[Stored data entries]

------------------------------------

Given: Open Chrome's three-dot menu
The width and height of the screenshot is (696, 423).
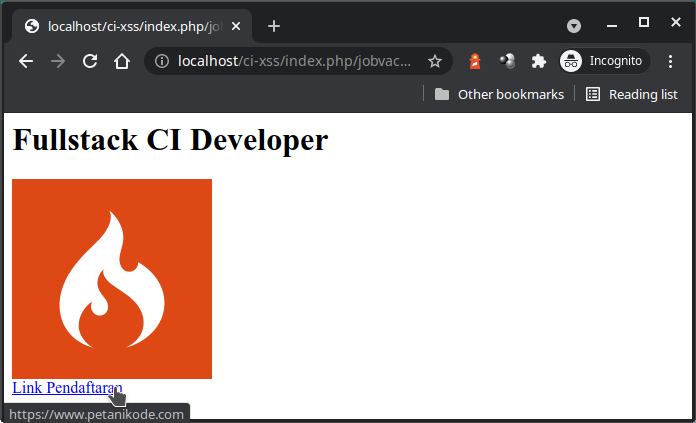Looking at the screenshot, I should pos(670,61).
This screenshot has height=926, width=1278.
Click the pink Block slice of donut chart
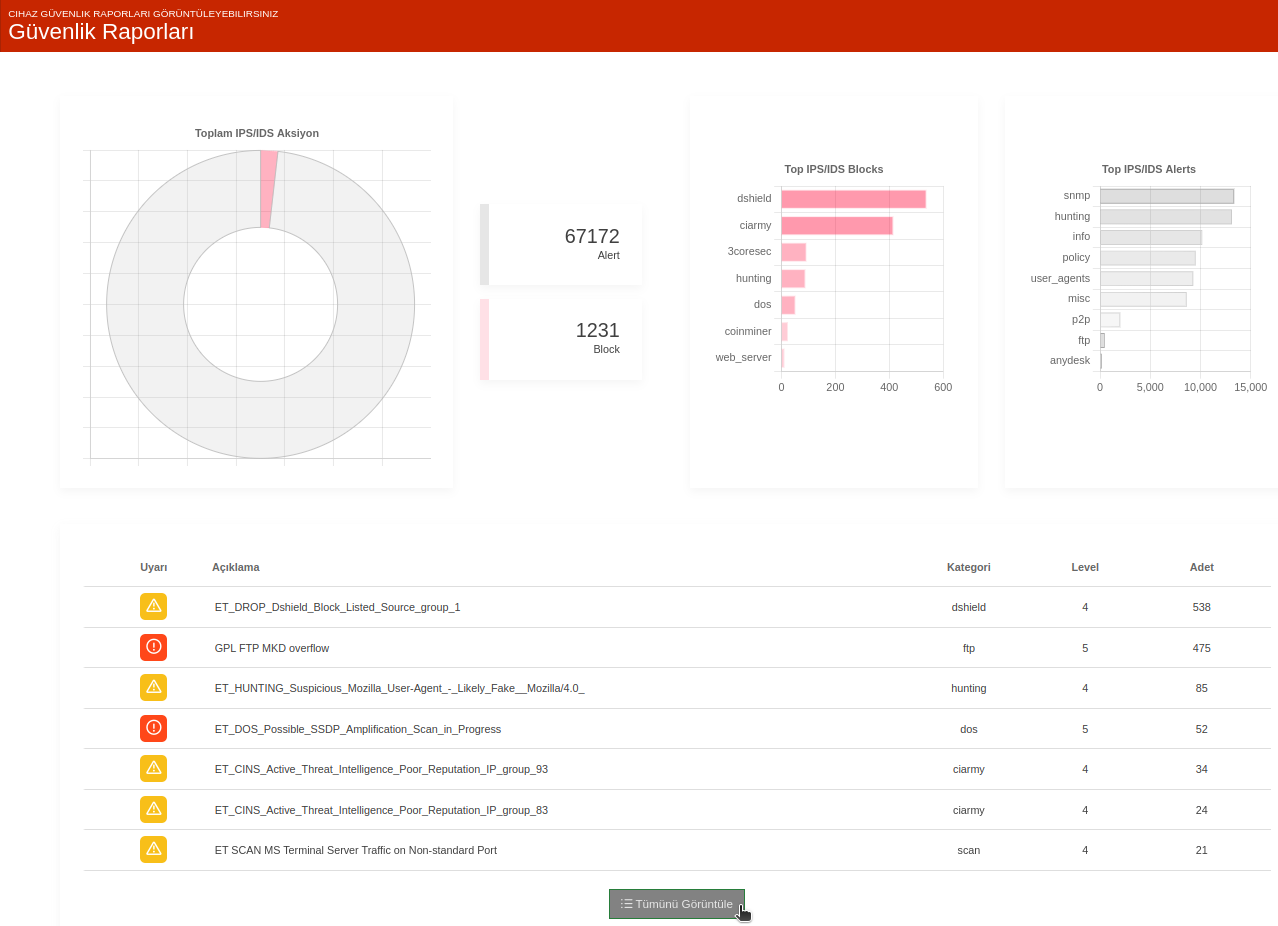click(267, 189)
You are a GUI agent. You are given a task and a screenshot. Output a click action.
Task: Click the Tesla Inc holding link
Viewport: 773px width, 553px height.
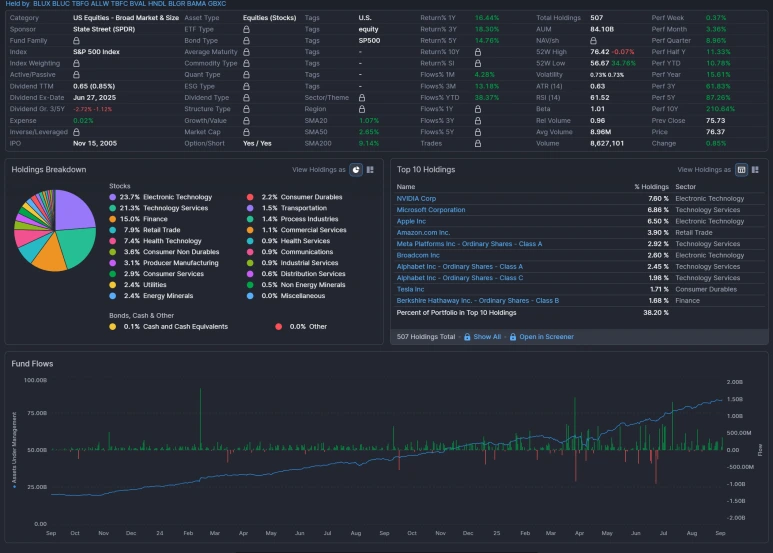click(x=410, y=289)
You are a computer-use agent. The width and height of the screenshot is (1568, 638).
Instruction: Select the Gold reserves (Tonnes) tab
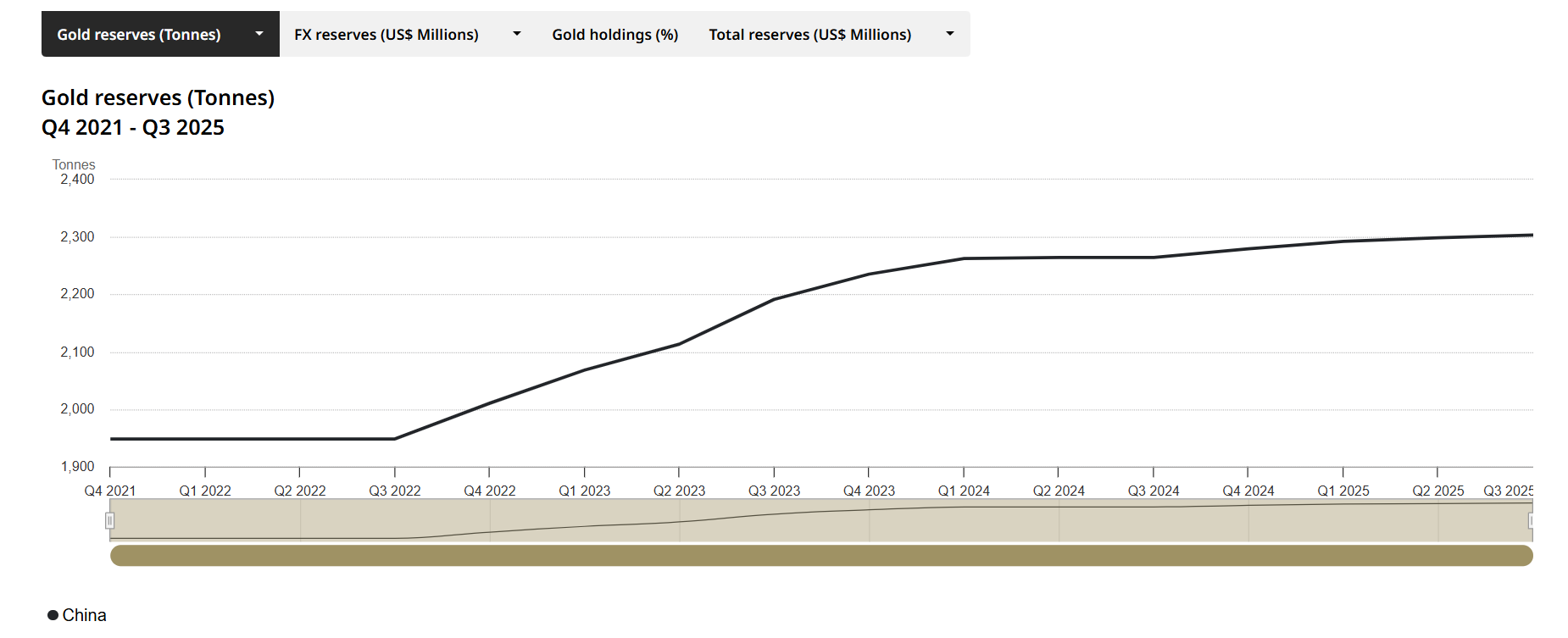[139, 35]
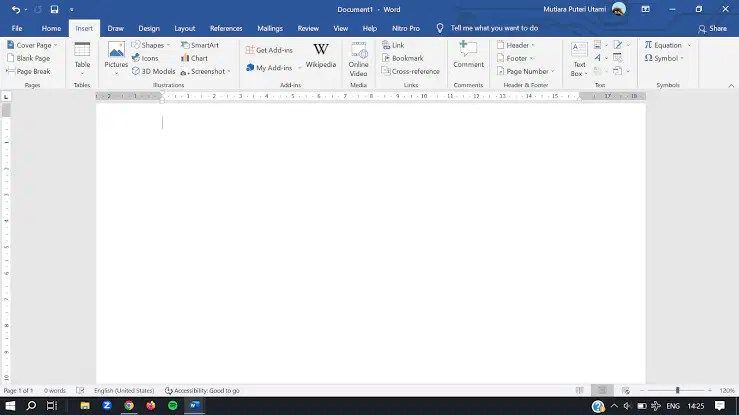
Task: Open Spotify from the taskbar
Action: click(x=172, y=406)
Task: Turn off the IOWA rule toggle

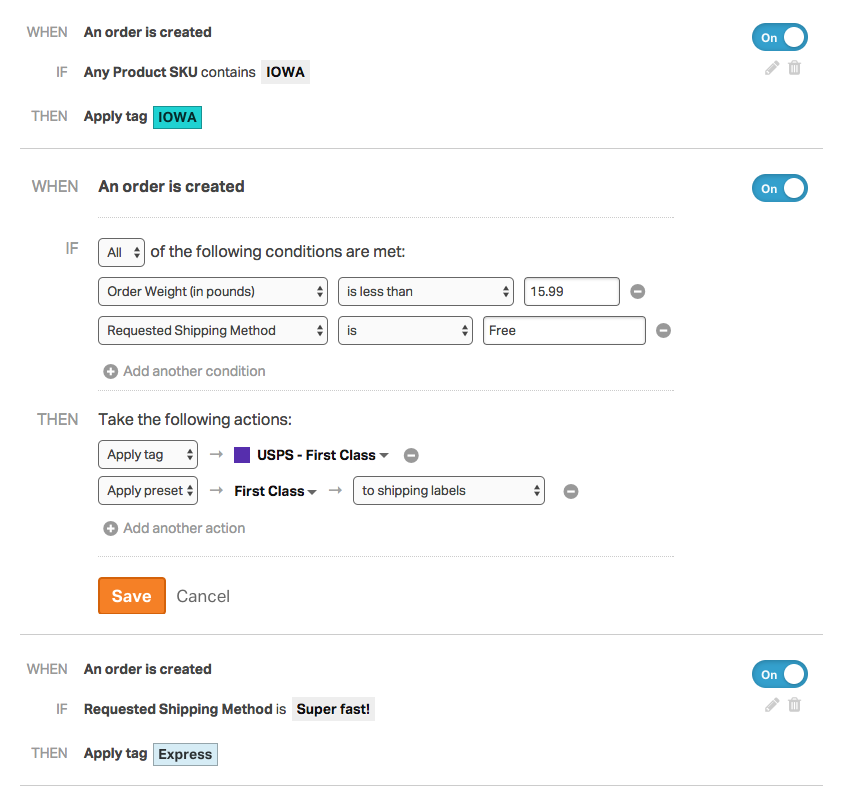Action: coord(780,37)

------------------------------------

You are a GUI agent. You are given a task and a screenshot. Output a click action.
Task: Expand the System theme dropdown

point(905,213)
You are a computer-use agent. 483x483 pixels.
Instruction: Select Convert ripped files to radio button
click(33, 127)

------------------------------------

Exercise brief: List every line in the records above that contains the word "computer".

Solved problem:
You are a computer-use agent. The width and height of the screenshot is (1568, 638).
You are a computer-use agent. 483x483 pixels.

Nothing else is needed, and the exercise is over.